The royal absolutism that evolved in seventeenth-century Europe represents an important step in governmental development in Europe. In constructing absolutist states—states in which all political power lies with one ruler—monarchs and their ministers both created new organs of administration and built on existing institutions of government to supplant the regional authorities of the earlier society with more centralized state power. In principle, this centralized authority was subject to the absolute authority of the monarch. In practice, royal authority was nowhere near as encompassing as that of a modern dictator. Poor communication systems, the persistence of traditional privileges that exempted whole regions or social groups from full royal authority, and other factors all set limits on royal power. Nevertheless, monarchs of the era strove for the ideal of absolute royal power. And France was the model in their work of state building.
Absolutism in France was the work of Henry IV (reigned 1589–1610), Louis XIII (reigned 1610–1643) and his minister Cardinal Richelieu, and Louis XIV (reigned 1643–1715). With Europe’s largest population and immense wealth, France was potentially the mightiest country on the continent in 1600 and its natural leader, if only these national strengths could be unified and directed by a strong government.
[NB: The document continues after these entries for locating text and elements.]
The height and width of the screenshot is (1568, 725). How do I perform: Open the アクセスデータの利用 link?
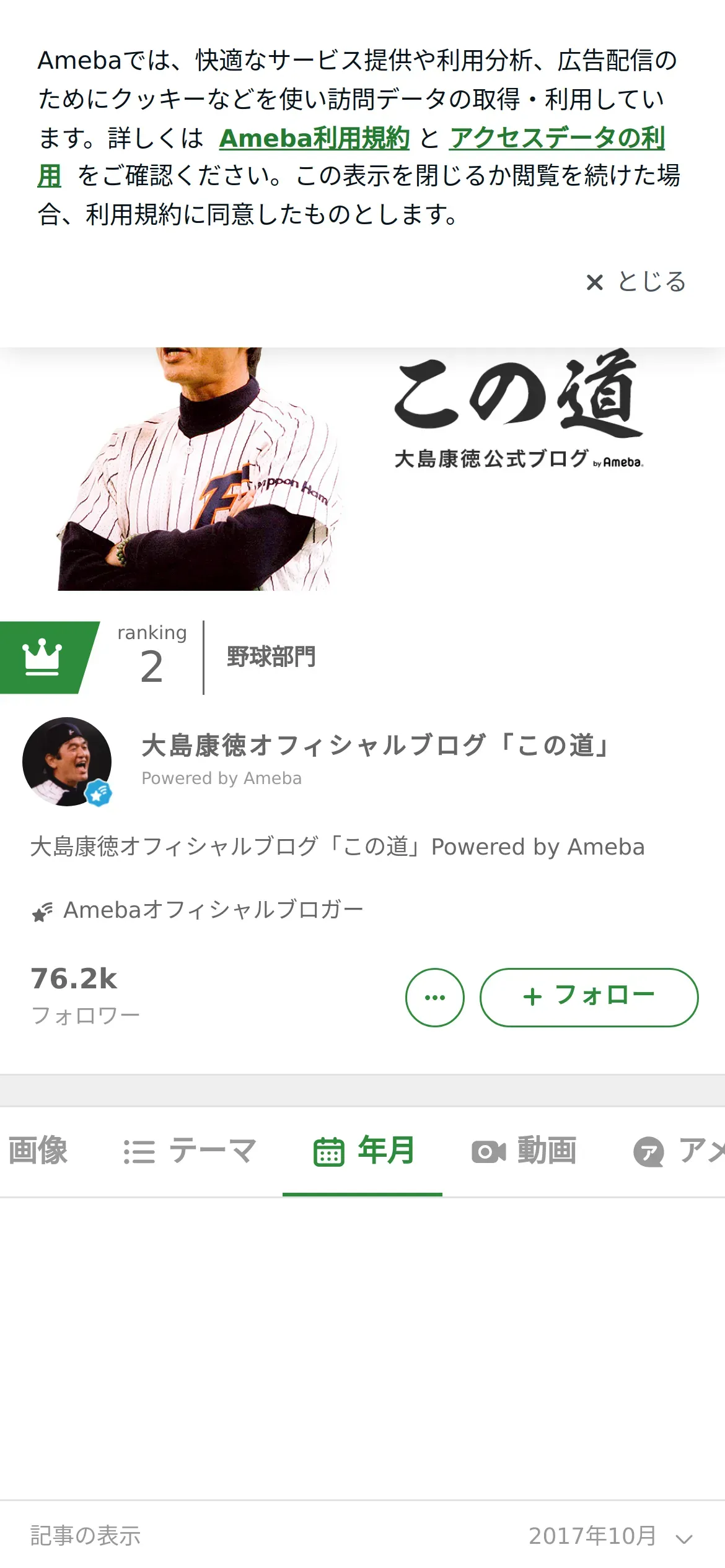click(x=556, y=138)
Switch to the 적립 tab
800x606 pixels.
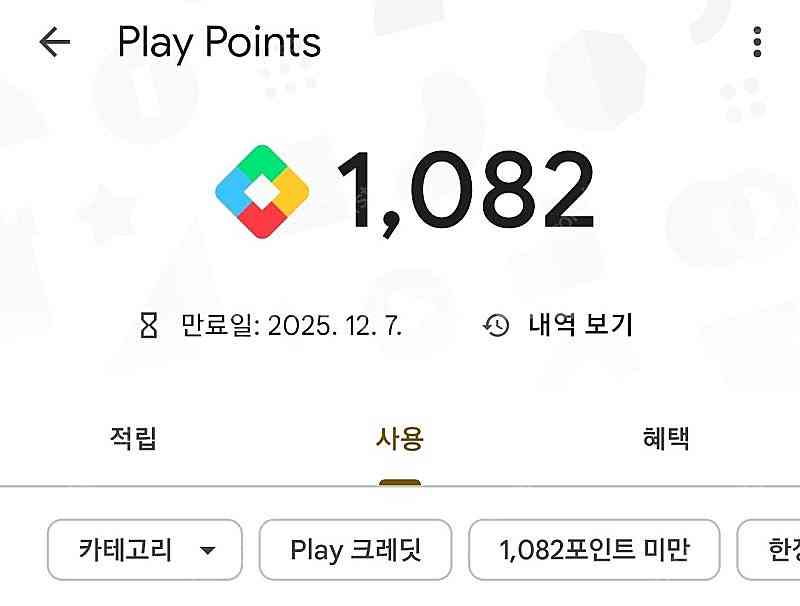[133, 438]
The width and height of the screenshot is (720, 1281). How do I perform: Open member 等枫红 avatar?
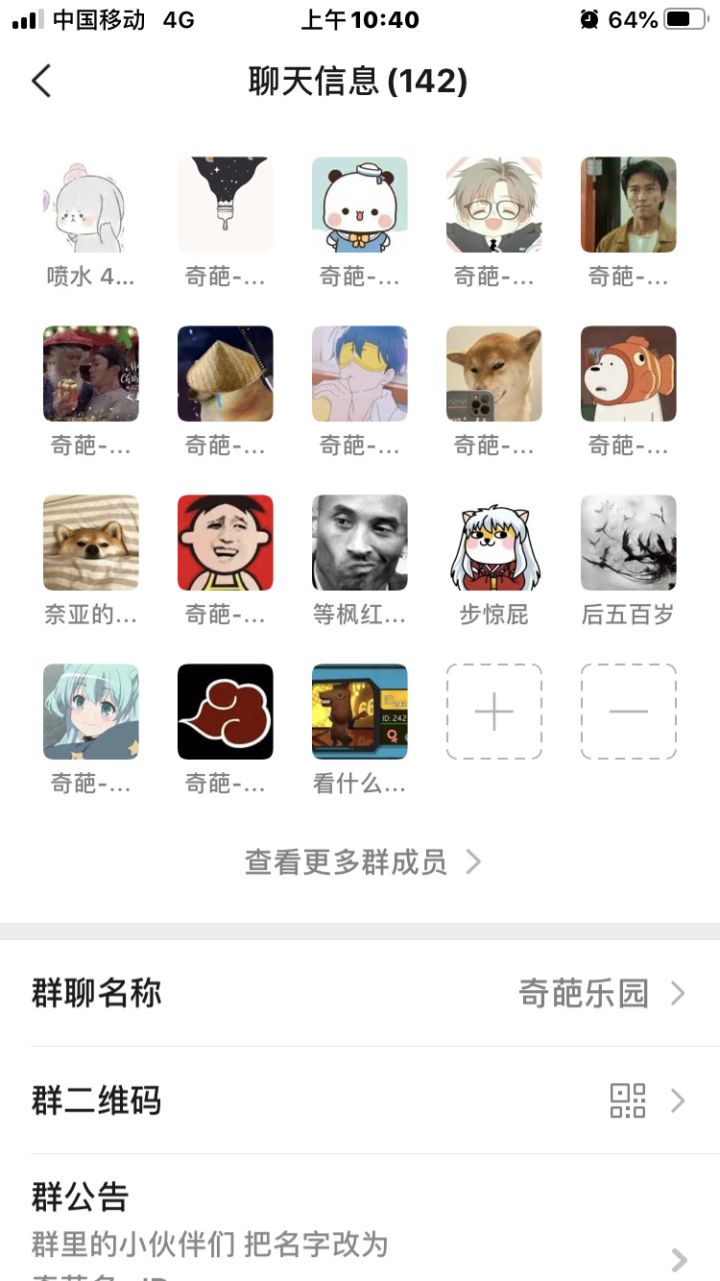click(359, 542)
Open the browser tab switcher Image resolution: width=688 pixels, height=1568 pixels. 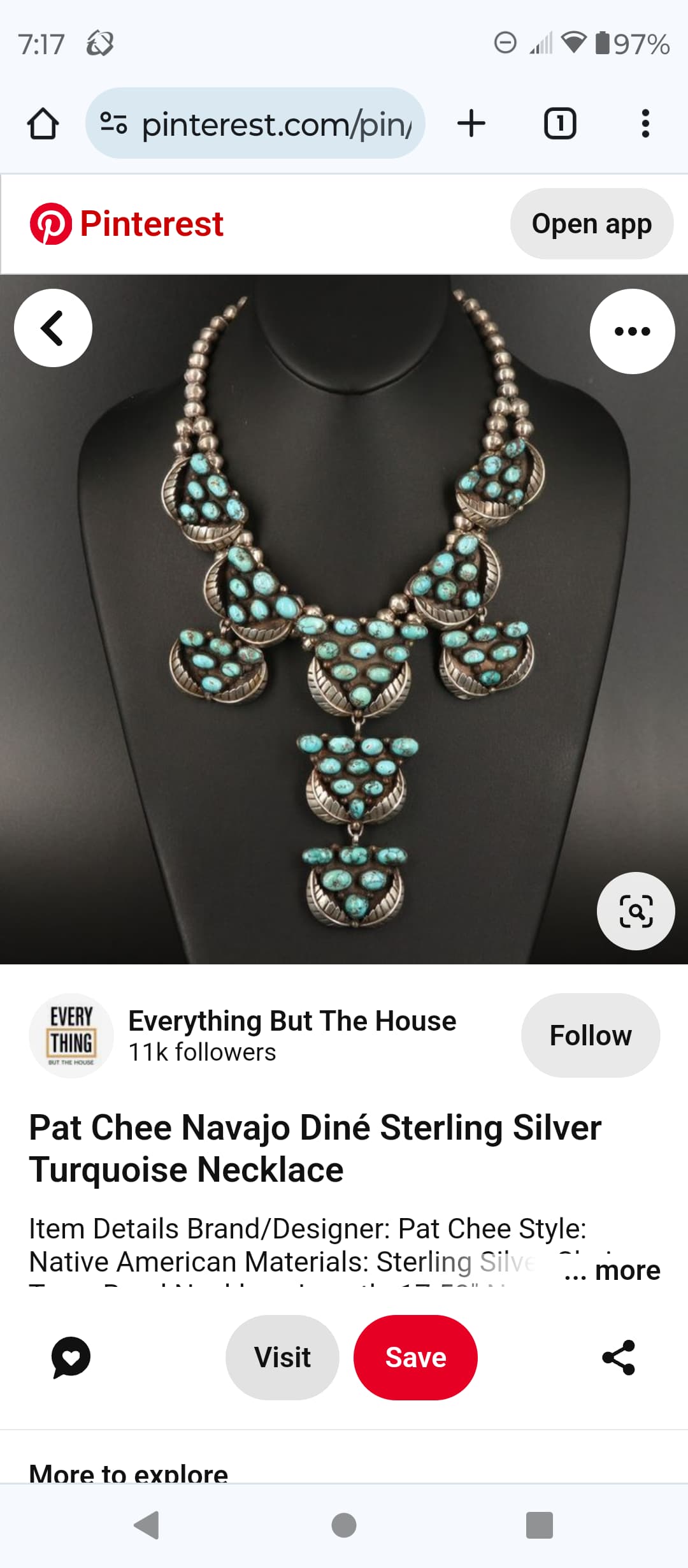[x=560, y=124]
Creation of such a government around an absolute monarch was the aim of French rulers, but they confronted formidable problems, common to many early modern states, in achieving their goal.
Nobles everywhere held considerable power, in part a legacy of the system of feudal monarchy. In France they possessed military power, which they used in the religious civil wars of the sixteenth century and in their revolt against growing royal power in the mid-seventeenth century. Nobles also exercised considerable political power through such representative bodies as the Estates‑General (the French national legislative assembly) and provincial assemblies, which gave form to their claims for a voice in government. Moreover, nobles served as the judges of the great law courts, which had to register all royal commands before they could take effect.
A second and major impediment to unifying a country under absolute royal authority was the presence of regional differences. The monarchy of France had been built province by province over several centuries, and the kingdom was not well integrated. Some provinces, like Brittany in the north, retained local assemblies (law-creating bodies) with which the monarch actually had to bargain for taxes. Many provinces had their own cultural heritage that separated them from the king’s government centered in Paris. These differences might be as simple as matters of local custom, but they could also be as complex as unique systems of civil law (trade, family, and other aspects of the law that do not involve violent crime). A particular problem was the persistence of local dialects, which made the French of royal officials a foreign and incomprehensible tongue in large portions of the kingdom.
To achieve greater royal power, Henry IV reestablished peace after the religious warfare of the late sixteenth century, and Cardinal Richelieu curbed the military power of the nobility. Later, with the creation of loyal provincial administrators and a system of political patronage that he directed, the cardinal also established firmer central control during the reign of Louis XIII.